The system log contains detailed information about why a request was denied and other useful information.

Limits

  • Scopes are unique per authorization server.
  • The audiences value you specify is an array of String. If the string contains ":" it must be a valid URI.
  • Tokens can expire, be explicitly revoked at the endpoint, or implicitly revoked by a change in configuration.
  • Token revocation can be implicit in two ways: token expiration or a change to the source.
    • Expiration happens at different times:
      • ID token expires after one hour.
      • Access token expiration is configured in a policy, but is always between five minutes and one day.
      • Refresh token expiration depends on two factors:
        1. Expiration is configured in an access policy, no limits, but must be greater than or equal to the access token lifetime
        2. Revocation if the refresh token isn't exercised within a specified time. Configure the specified time in an access policy, with a minimum of ten minutes.
    • Revocation happens when a configuration is changed or deleted:
      • User deactivation or deletion.
      • Configuration in the authorization server is changed or deleted.
      • The client app is deactivated, changed, unassigned, or deleted.

Subtle behavior

Some behaviors aren't obvious:

  • A user must be assigned to the client in Okta for the client to get access tokens from that client. You can assign the client directly (direct user assignment) or indirectly (group assignment).
  • If you haven't created a rule in a policy on the authorization server to allow the client, user, and scope combination that you want, the request fails.

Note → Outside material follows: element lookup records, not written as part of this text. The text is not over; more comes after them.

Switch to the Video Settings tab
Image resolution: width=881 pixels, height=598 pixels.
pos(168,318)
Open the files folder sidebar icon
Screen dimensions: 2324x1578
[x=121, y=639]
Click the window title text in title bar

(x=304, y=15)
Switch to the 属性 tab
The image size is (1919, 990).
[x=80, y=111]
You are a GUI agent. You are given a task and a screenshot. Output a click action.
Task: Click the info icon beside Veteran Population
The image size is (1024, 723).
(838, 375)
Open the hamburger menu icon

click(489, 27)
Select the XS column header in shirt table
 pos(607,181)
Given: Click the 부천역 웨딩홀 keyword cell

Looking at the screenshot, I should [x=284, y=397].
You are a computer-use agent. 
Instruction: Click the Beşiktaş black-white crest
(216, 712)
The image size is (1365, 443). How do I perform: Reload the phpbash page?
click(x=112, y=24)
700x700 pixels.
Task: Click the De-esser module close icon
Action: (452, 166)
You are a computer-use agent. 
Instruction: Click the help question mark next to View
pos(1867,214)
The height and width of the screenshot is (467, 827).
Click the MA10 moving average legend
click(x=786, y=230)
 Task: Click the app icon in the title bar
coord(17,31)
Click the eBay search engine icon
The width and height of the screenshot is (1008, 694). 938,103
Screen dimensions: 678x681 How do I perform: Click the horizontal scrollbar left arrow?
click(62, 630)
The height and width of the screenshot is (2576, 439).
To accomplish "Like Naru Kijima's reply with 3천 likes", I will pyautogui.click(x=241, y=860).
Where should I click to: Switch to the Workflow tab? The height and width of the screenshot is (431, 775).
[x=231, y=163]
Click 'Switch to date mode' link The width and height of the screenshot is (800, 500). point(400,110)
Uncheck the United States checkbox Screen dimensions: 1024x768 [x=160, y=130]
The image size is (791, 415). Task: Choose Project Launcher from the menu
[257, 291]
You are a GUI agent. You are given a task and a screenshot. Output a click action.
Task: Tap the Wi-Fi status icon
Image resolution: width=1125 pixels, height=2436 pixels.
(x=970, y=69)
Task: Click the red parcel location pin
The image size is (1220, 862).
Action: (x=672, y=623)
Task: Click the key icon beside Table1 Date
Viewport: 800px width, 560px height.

To resolve, create at least one rule in a policy on the authorization server for the relevant resource that specifies client, user, and scope.
  • OpenID Connect scopes are granted by default, so if you are requesting only those scopes ( openid , profile , email , address , phone , or offline_access ), you don't need to define any scopes for them, but you need a policy and rule on a Custom Authorization Server. The rule grants the OpenID Connect scopes by default, so they don't need to be configured in the rule. Token expiration times depend on how they are defined in the rules and which policies and rules match the request.
  • OpenID scopes can be requested with custom scopes. For example, a request can include openid and a custom scope.
  • The evaluation of a policy always takes place during the initial authentication of the user (or of the client in case of the client credentials flow). If the flow isn't immediately finished, such as when a token is requested using the authorization_code grant type, the policy isn't evaluated again, and a change in the policy after the user or client is initially authenticated won't affect the continued flow.